— Records for processing —
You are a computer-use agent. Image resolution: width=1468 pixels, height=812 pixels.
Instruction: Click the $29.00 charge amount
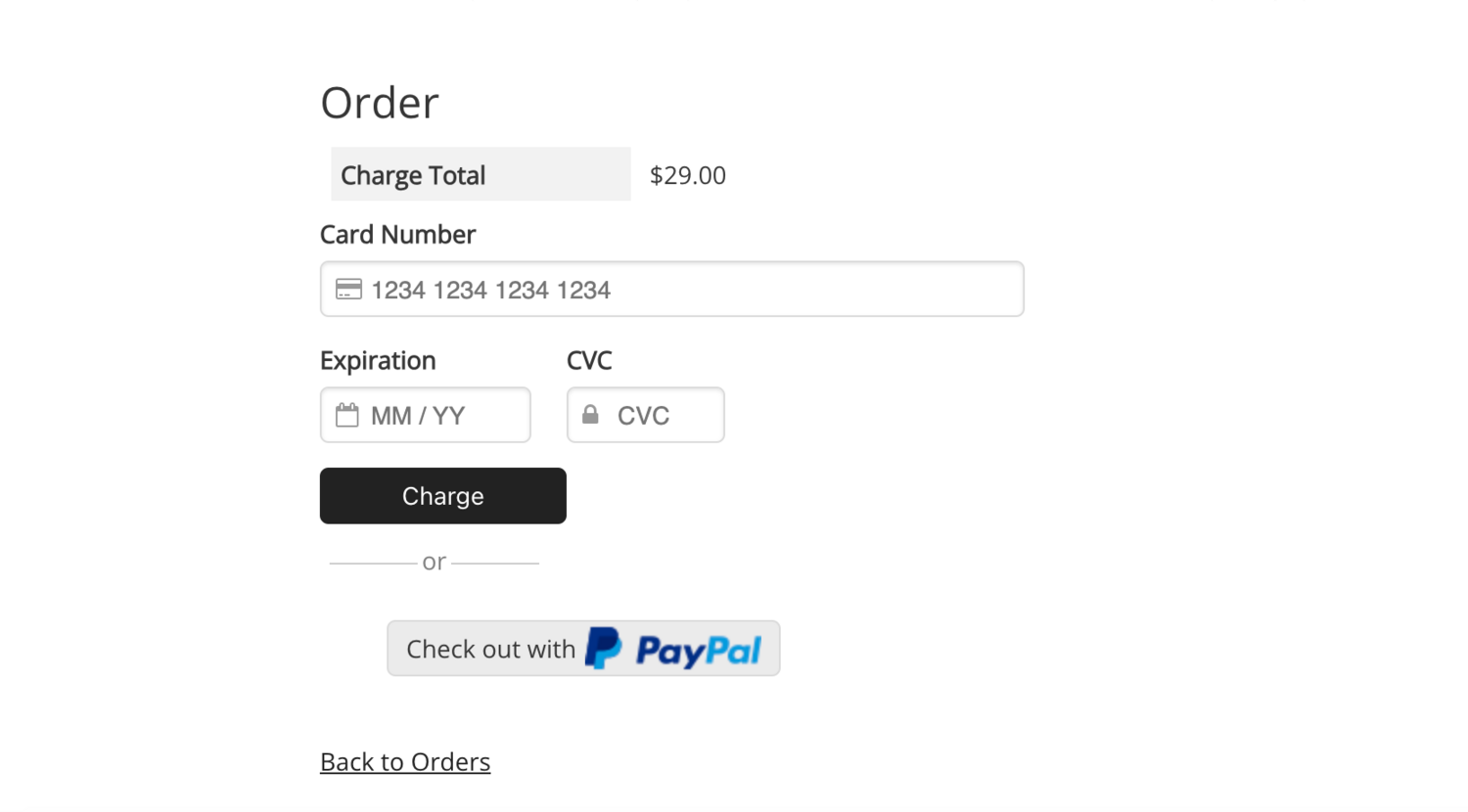(x=688, y=176)
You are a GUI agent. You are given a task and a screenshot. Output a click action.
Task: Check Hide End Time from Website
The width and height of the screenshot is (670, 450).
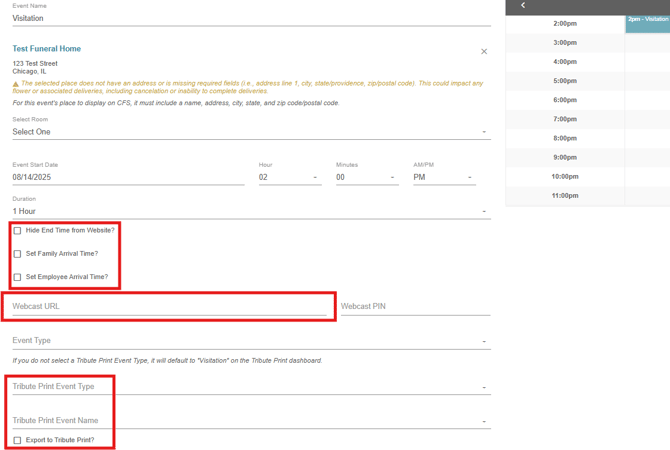[x=17, y=230]
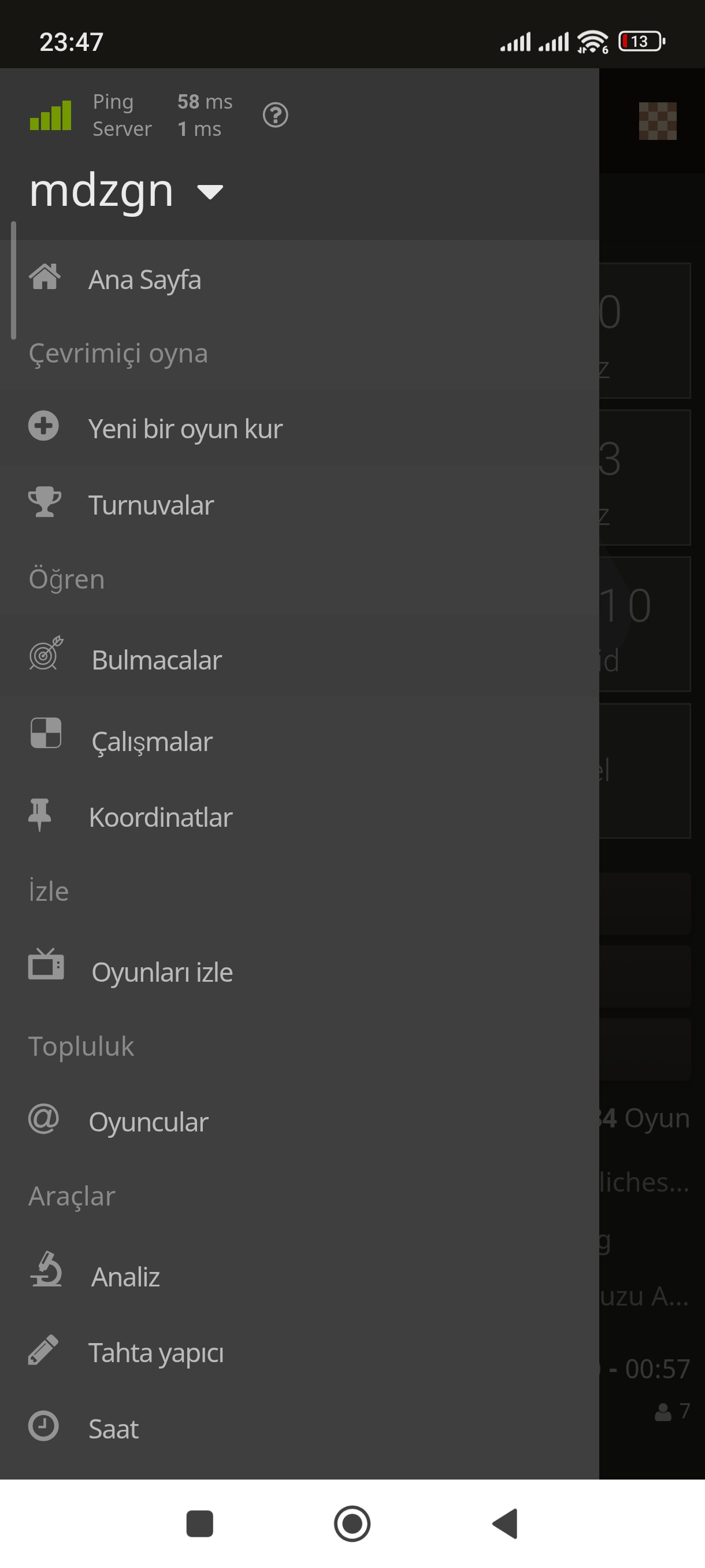Screen dimensions: 705x1568
Task: Click the side menu scrollbar handle
Action: click(13, 280)
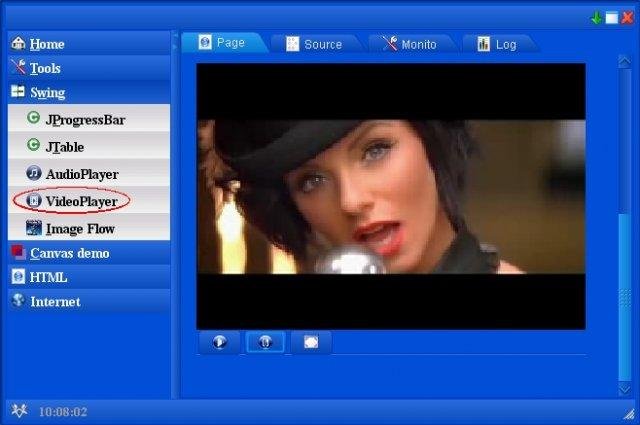Viewport: 640px width, 425px height.
Task: Open the Monito tab
Action: coord(410,44)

— What this task involves —
Note each line of the entries that has "agent" in it, and copy those lines.

— Exercise output —
You are a computer-use agent. Image resolution: width=1468 pixels, height=812 pixels.
You are a GUI agent. You are given a task and a screenshot. Output a click action.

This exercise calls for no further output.